Bisher konnten in Amino allerdings nur die Mitarbeiter des Unternehmens selbst neue Communities eröffnen – deswegen gab es lange Zeit nur 92 Stück. Mittlerweile ist dies aber auch für User möglich. Klar, dass das dem Netzwerk einen gehörigen Push versetzen könnte. Allerdings ist das aus meiner Sicht derzeit noch etwas umständlich gelöst, da man zur Verwaltung noch eine separate App, den Amino Creator and Manager, benötigt. Mir persönlich gefällt die Versprengung über einzelne App auch eher weniger – die Macher verfolgen damit aber ein Konzept. So sucht die junge Mobile-Generation laut ihnen auch im App Store nach passenden Anlaufstellen und erhofft sich dort direkt fündig zu werden. Außerdem verstärken die einzelnen Apps laut Amino den Eindruck in einer in sich geschlossenen Gemeinschaft aktiv zu sein. Immerhin: Wem das (wie mir) zu doof ist, der kann auch über die Core-App auf die einzelnen Communities zugreifen.

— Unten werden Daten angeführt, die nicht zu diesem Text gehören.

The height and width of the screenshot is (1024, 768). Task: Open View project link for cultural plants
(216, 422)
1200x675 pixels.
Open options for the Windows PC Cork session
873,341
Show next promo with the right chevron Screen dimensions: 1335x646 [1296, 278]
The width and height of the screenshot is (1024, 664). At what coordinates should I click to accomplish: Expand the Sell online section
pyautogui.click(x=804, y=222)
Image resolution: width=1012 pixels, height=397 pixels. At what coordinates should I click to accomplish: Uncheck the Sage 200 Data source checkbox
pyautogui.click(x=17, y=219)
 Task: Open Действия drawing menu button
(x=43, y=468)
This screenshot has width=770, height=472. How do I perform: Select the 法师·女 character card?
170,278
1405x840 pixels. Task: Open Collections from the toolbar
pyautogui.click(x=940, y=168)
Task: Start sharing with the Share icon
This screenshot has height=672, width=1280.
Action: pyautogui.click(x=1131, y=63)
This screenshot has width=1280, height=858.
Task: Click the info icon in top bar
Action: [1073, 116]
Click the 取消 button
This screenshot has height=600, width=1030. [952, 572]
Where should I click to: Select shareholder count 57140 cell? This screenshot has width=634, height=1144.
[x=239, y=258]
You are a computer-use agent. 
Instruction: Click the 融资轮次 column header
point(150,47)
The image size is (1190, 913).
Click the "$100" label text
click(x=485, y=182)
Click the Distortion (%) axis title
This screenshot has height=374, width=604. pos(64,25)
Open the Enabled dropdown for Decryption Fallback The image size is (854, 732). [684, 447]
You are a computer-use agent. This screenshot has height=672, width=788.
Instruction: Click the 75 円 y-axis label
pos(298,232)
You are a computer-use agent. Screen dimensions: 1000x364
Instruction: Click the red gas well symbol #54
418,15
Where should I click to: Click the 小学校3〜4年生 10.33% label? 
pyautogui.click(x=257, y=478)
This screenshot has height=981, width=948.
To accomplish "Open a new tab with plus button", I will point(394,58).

Die Amino-Apps grenzen sich auch dadurch von Reddit ab, dass es tendenziell gehaltvollere Beiträge gibt und Live-Chats neben den Kommentaren mehr im Vordergrund stehen. Außerdem gibt es die Option ortsbasiert nach Usern zu suchen, die in der Nähe wohnen und ähnliche Interessen haben. In den öffentlichen Chaträumen finden sich allerdings auch schnell bestimmte Cliquen und Stammuser ein, die dann über alles mögliche palavern – nur nicht über das eigentliche Hauptthema der Community.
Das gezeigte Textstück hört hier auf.